◆ Что нужно сделать
Перепечатайте все пункты ниже без единого изменения.

◆ Строки данных

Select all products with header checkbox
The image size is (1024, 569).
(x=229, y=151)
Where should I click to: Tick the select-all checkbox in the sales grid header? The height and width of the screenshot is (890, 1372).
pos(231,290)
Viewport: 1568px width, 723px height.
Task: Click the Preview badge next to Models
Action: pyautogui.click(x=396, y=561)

◆ Выполненное задание
Select all products with header checkbox
The image size is (1024, 569).
(x=229, y=151)
Where should I click to: Tick the select-all checkbox in the sales grid header? The height and width of the screenshot is (890, 1372).
pos(231,290)
Viewport: 1568px width, 723px height.
Task: Click the Preview badge next to Models
Action: pyautogui.click(x=396, y=561)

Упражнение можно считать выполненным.